May 9, 2013
The Postal Service is putting another historic post office up for sale, and as usual it's showing little interest in hearing from the public or following the law.
Selling off historic post offices isn't easy. Not only does the Postal Service need to find a buyer willing to take on the encumbrances associated with a historic building; there are also numerous legal regulations about the procedures that must be followed.
One of the main purposes of these regulations is to ensure that the public has sufficient opportunity to express its concerns and to explore alternatives with postal officials.
Time and again, however, the Postal Service has shown that it doesn't really give a hoot what people have to say. And while it may make a nod toward following the letter of the law, it doesn’t much care about the spirit.

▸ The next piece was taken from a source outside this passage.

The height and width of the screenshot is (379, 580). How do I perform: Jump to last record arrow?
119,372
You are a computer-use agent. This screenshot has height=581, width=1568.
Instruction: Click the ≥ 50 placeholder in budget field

Last June the Postal Service informed postal workers and elected officials in Reading, Massachusetts, that it was considering selling the city's historic post office. According to a brief news item about the announcement, Michael Foley, USPS project coordinator from the Greater Boston district, said that the plan hinged on finding a buyer for the property.
Foley said it would take several months, possibly even a couple of years, before the plan came to fruition. “If we do go forward, it’s not a quick process,” Foley said. “The time is dictated by the potential buyer.”
Mr. Foley’s remarks were probably intended to reassure the people in Reading that nothing was going to happen fast. There would be plenty of time to talk about it.
Last month, the Postal Service began the official process for closing the post office, relocating retail services, and selling the building. Things are happening a lot of faster than the people in Reading may realize.